» Task: When you transcribe the entries below, keep the wording exact and omit the pictures.

» Data records:
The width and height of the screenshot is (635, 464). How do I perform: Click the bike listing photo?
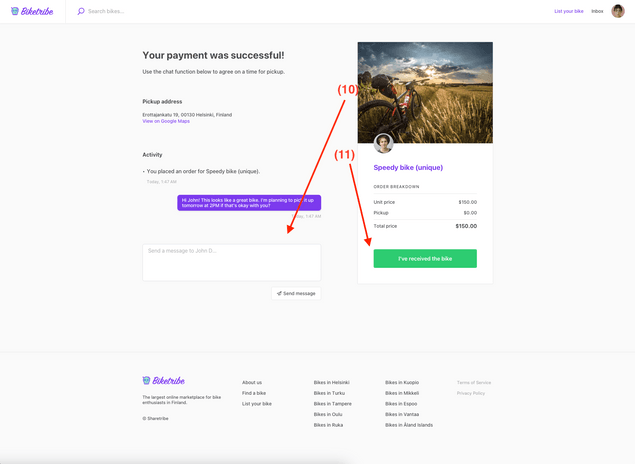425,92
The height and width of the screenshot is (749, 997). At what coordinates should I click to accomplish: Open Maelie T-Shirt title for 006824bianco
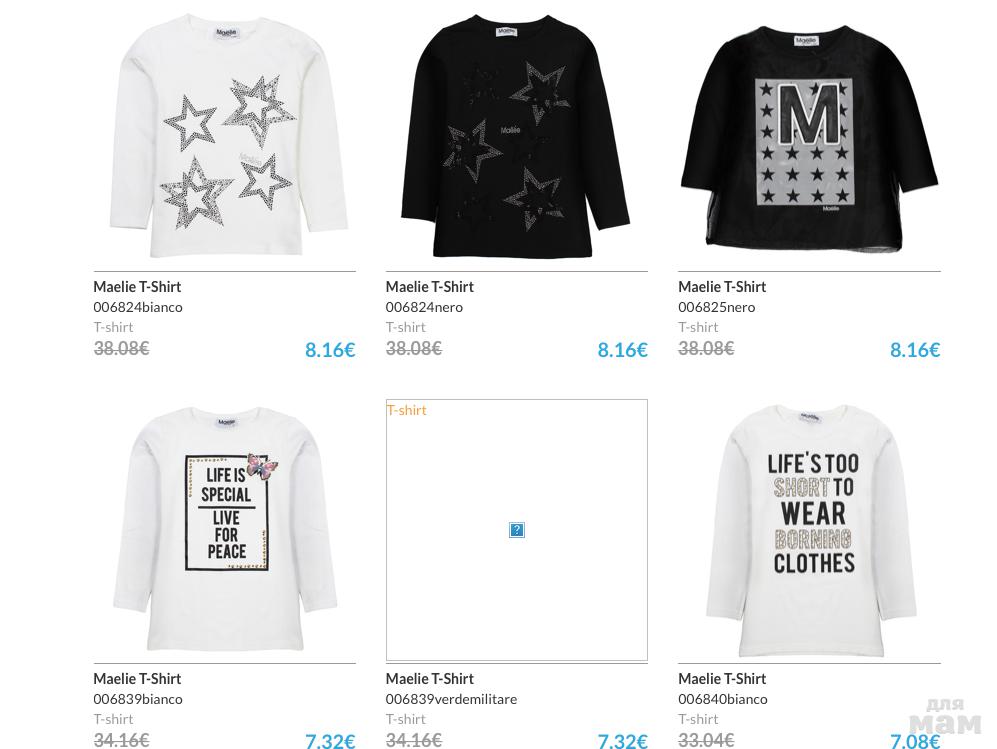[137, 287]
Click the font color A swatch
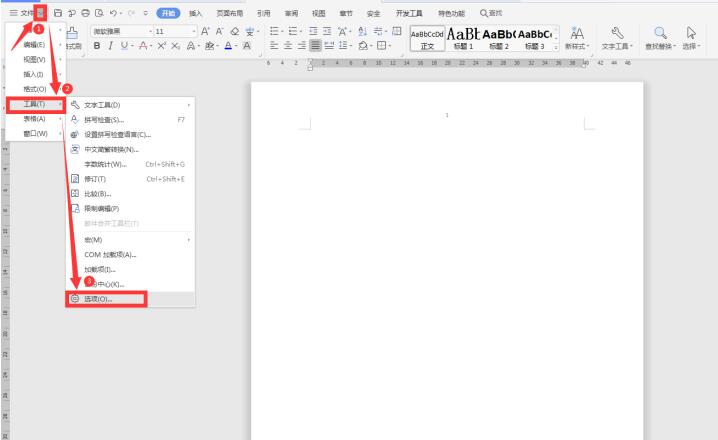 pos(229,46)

» Solution:
The width and height of the screenshot is (635, 464). How do I perform: Click the bike listing photo?
425,92
The height and width of the screenshot is (749, 997). At what coordinates should I click to accomplish: Open Maelie T-Shirt title for 006824bianco
[137, 287]
Click the font color A swatch
 pos(229,46)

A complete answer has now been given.